Boston. Last stop on his journey: he delivered several lectures during his stay for the week: once such “Preparing for Armageddon” was the subject of a report in the next morning’s paper, and as Roberts said, “The notice was more accurate than usual.” To quote:
He (Robert Roberts) is a short, thickset man physically, with a large head and a conspicuous face. He has a habit of turning his eyes upward when he’s about making any particularly obscure sentence, and when his statement is likely to be received with doubt he emphatically asserts that there can be no question about it… Mr.
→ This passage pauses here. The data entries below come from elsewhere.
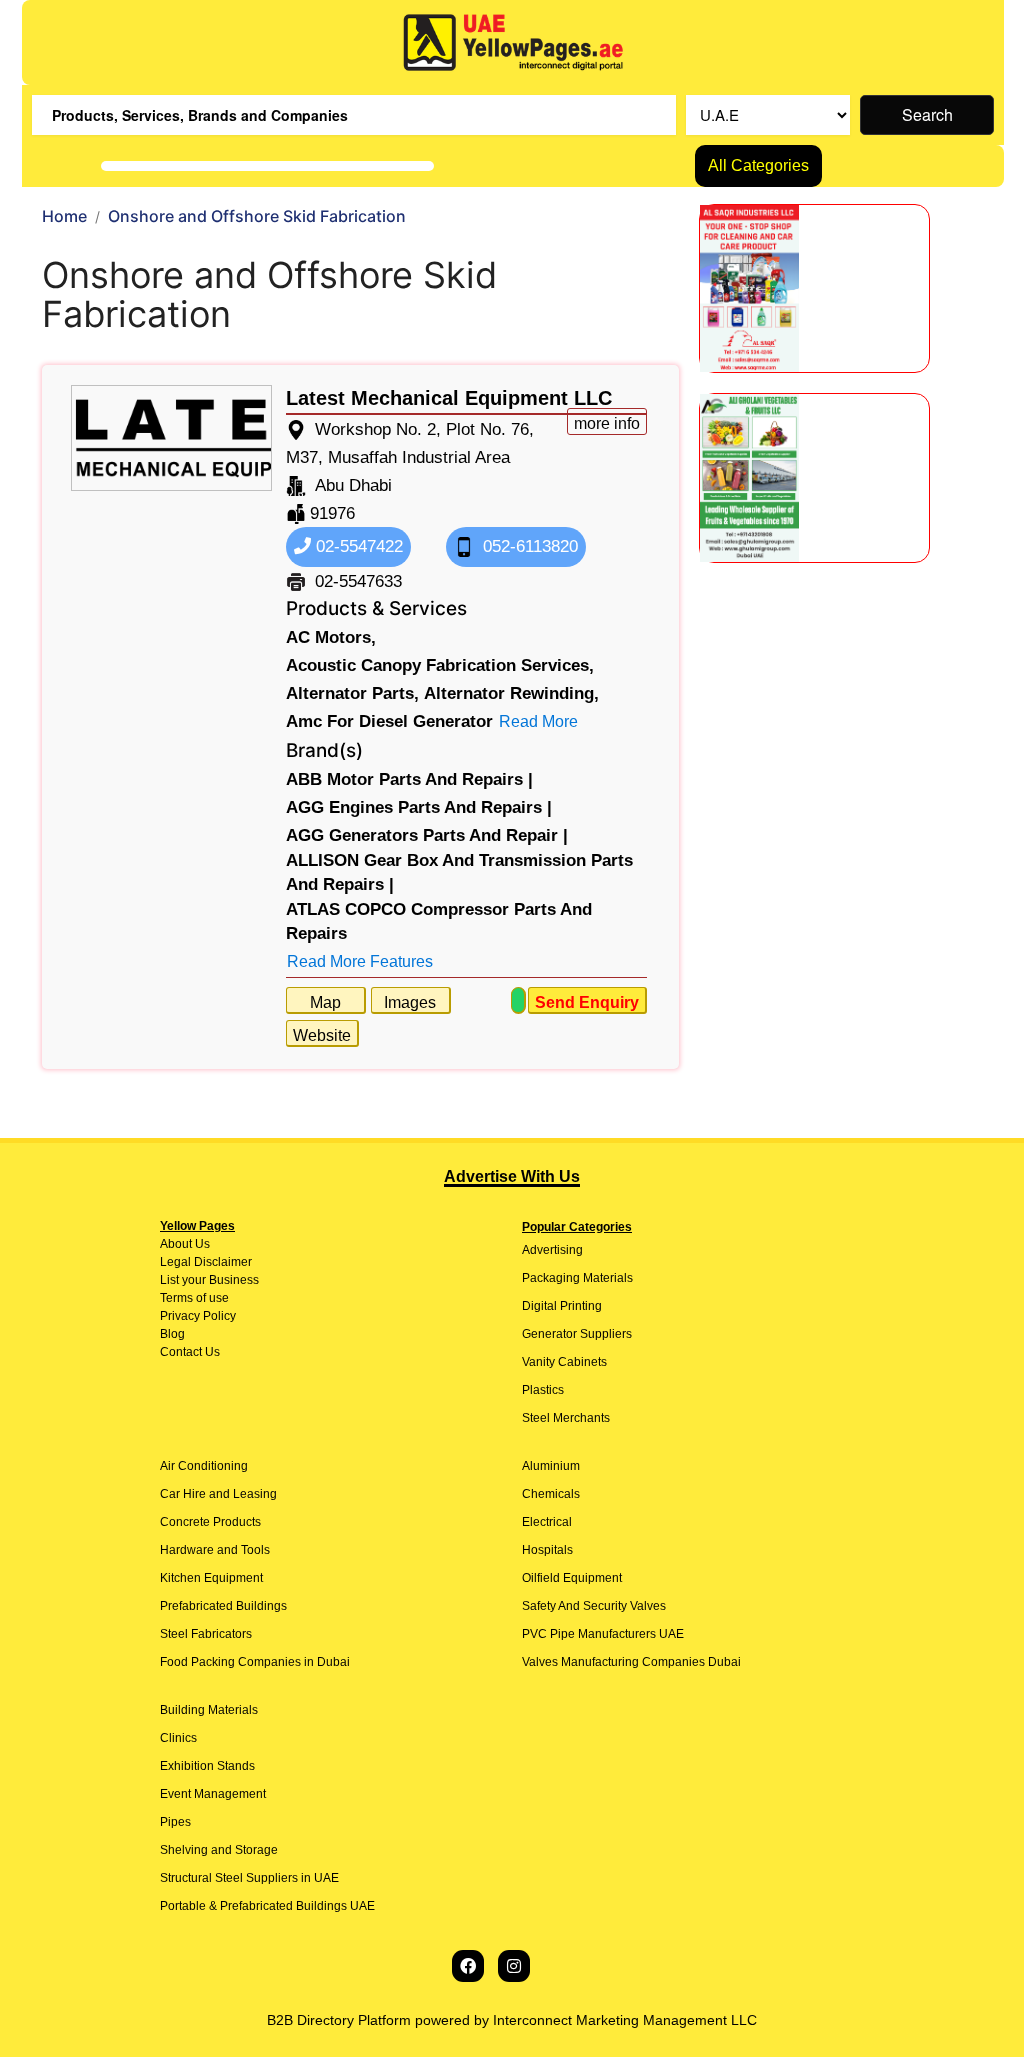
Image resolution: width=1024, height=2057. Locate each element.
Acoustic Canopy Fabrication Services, (440, 665)
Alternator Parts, (352, 693)
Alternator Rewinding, (511, 693)
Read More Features (360, 961)
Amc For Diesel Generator (389, 721)
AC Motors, (331, 637)
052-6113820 (528, 546)
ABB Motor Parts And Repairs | (409, 779)
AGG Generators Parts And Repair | (427, 835)
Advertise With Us (512, 1176)
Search (927, 114)
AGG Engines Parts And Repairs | (419, 807)
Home (64, 216)
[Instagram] (514, 1966)
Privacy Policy (198, 1316)
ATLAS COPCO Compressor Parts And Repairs (439, 921)
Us (201, 1244)
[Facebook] (468, 1966)
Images (410, 1002)
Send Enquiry (587, 1002)
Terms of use (194, 1298)
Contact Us (190, 1352)
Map (325, 1002)
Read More (538, 721)
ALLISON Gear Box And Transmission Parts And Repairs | (459, 872)
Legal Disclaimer (206, 1262)
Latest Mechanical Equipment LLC (449, 398)
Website (322, 1035)
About (176, 1244)
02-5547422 (357, 546)
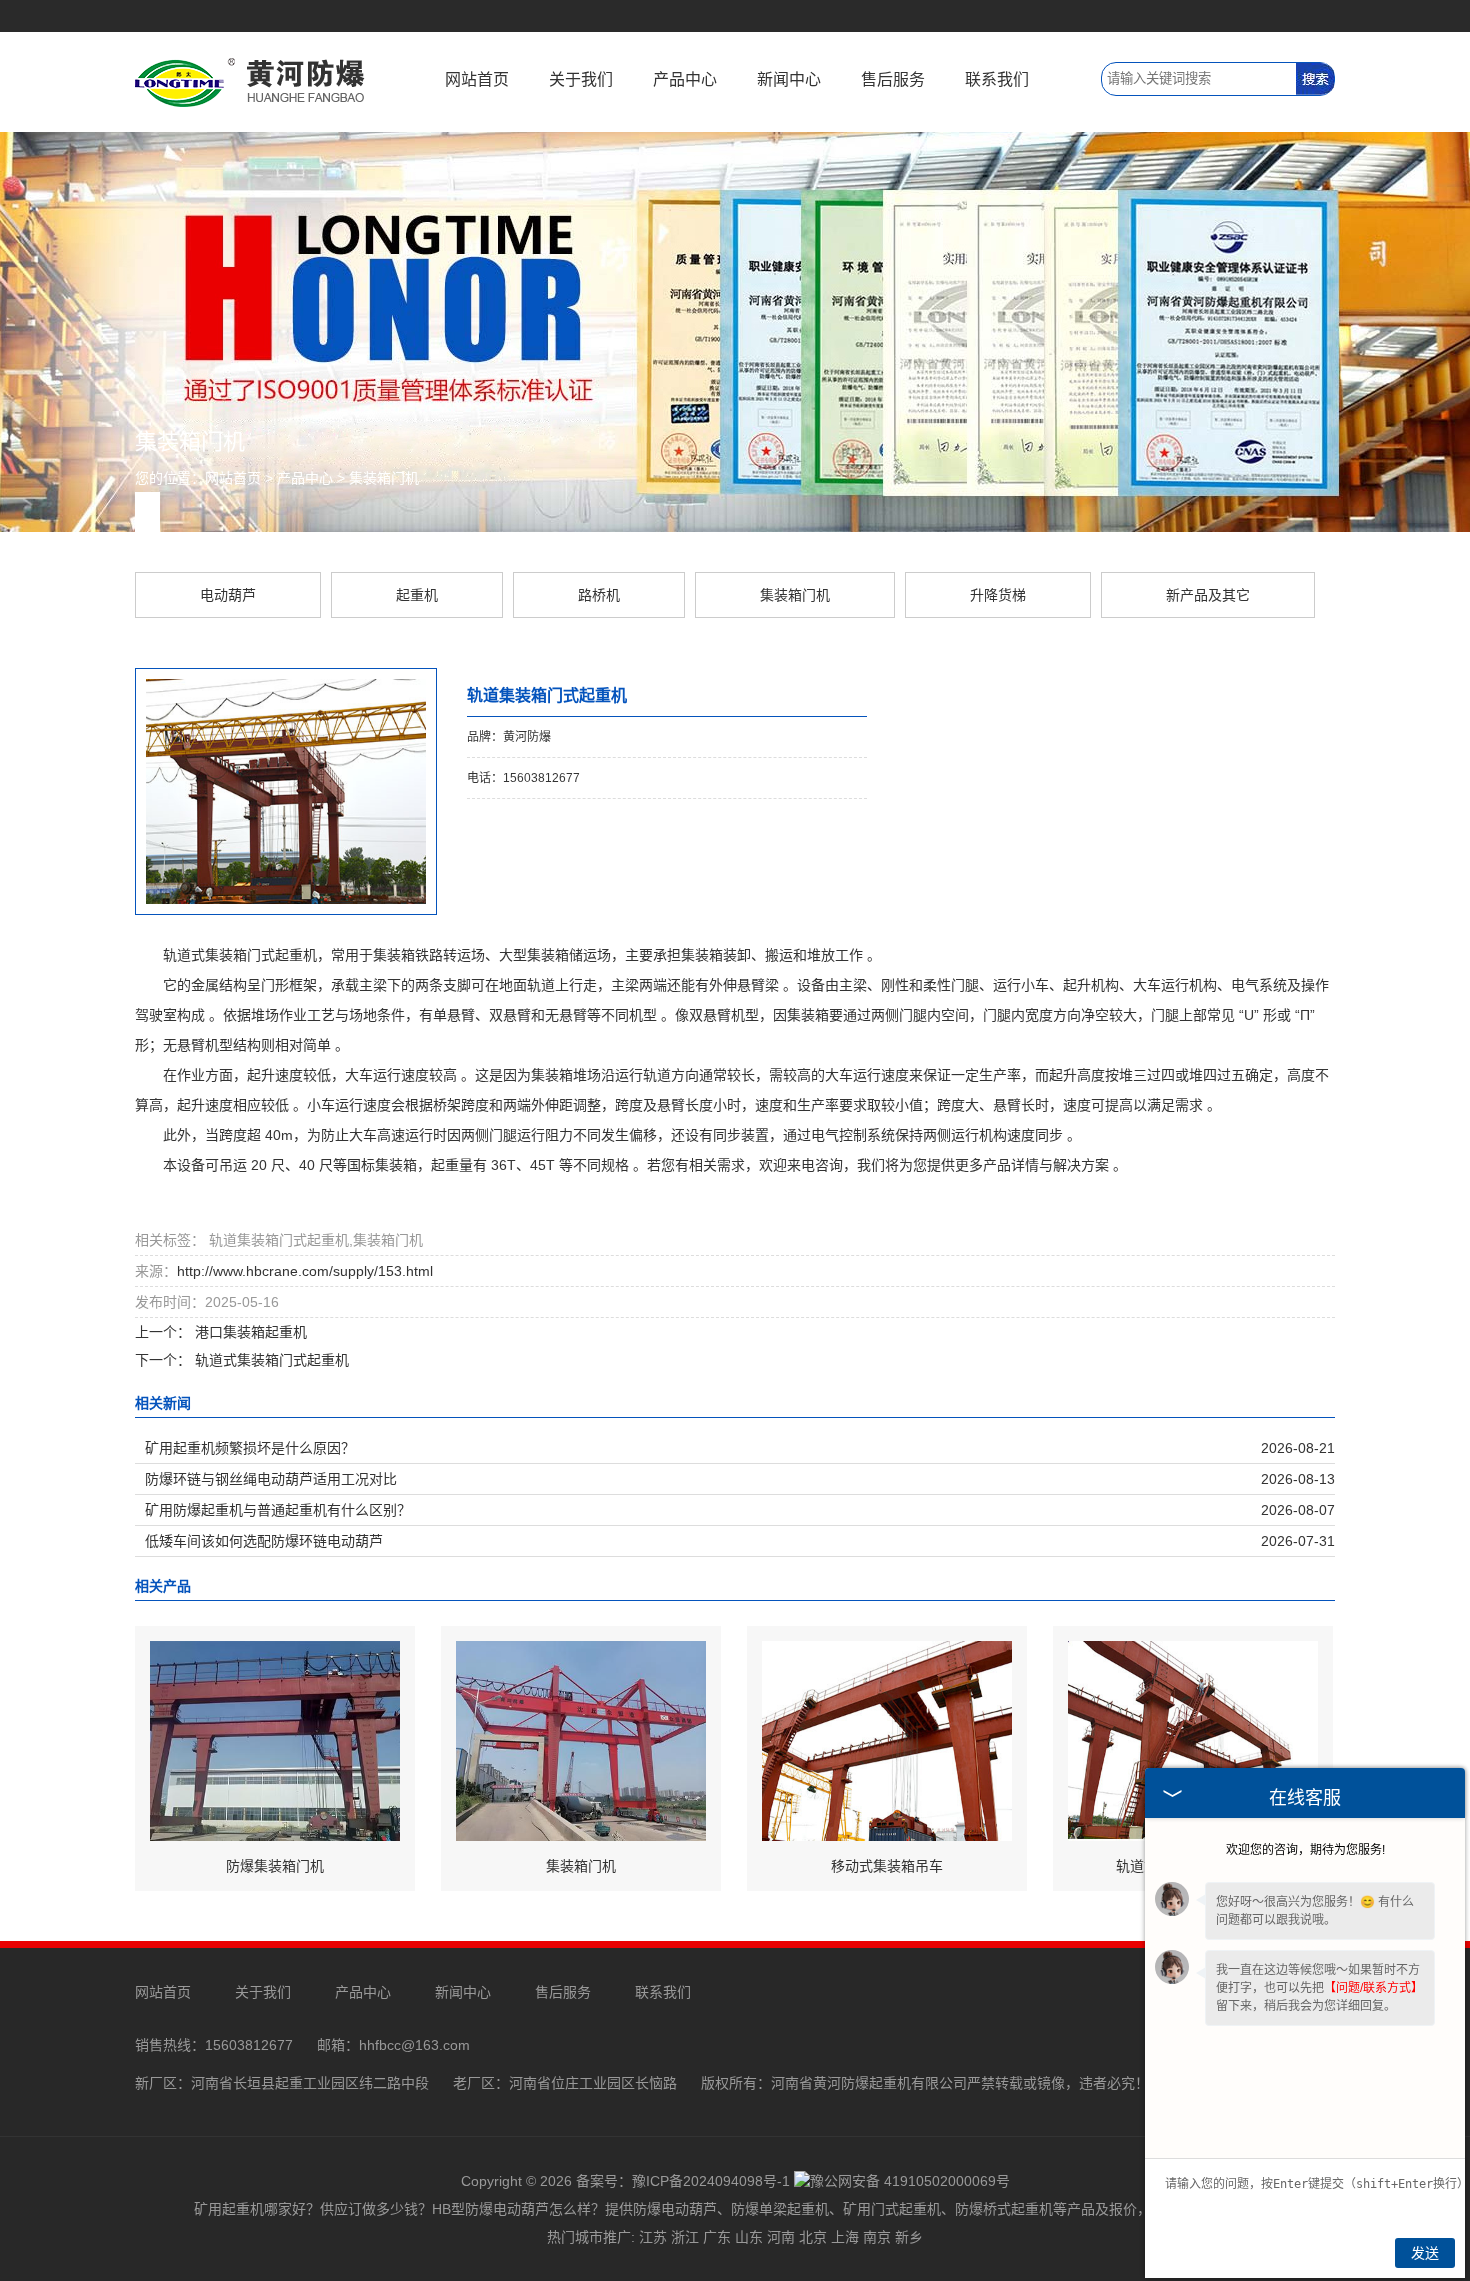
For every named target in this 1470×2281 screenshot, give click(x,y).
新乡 (909, 2237)
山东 (749, 2237)
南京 (877, 2237)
Roberts did not make any statement as to the date of Christ’s coming, but he was certain that the visible Christ would come soon, for the disturbed state of the world proved it.5
There were about 150 present at the Memorial service on Sunday, including some from the nearby region, so Boston was still probably the largest ecclesia in North America. Roberts also intervened with about fifteen members who were separated over erroneous ideas about the unpardonable sin. It was later reported that his efforts were successful. He also attended a social gathering, but under challenging circumstances—a relatively small apartment on a busy street with closed windows, with six fainting in the heat. But he struggled on. He left for England after a stay of five days.
He had given structure and vigor to the Christadelphians
Robert Roberts arrived back in England on Saturday, August 16, for a welcome reunion with his wife. He stayed there for almost a year, leaving with his family (less son) for Australia on August 2 next year, planning to remain in Australia but with periodic visits back to England. According to this plan, he left Australia on August 2, 1898, and landed in San Francisco on his way to Victoria on the morning of Sept 21.
He was only fifty-nine when he died, but he had been unwell for some time, burdened by financial catastrophe, efforts for the Truth when ill, as well as the recent news his only son, Edward Augustus, had left the community. He had given structure and vigor to the Christadelphians, traveling much of the world to spread the message from 1864 on.
The community had grown from about 1,000 at the time he launched The Christadelphian magazine to over 10,000 when he died. The community might have been somewhat divided, but all acknowledged his considerable contributions, and messages of grief poured in from all quarters.
And we in North America will be eternally grateful for his work on these shores.6
(Pittsburgh Ecclesia, PA)
1 This episode had many ramifications, including in Milan, MI: a few from that town were sentenced to prison in late 1889. The record of the trial does make for interesting reading. Robertson was exonerated.
2 The Christadelphian, 1889, p. 138.
3 The Advocate, 1923 p. 95.
4The Christadelphian, 1896, p. 476.
5 The Boston Globe, 3 Aug 1896, p. 10.
6 Engraving from San Francisco Call, Saturday, September 24, 1898.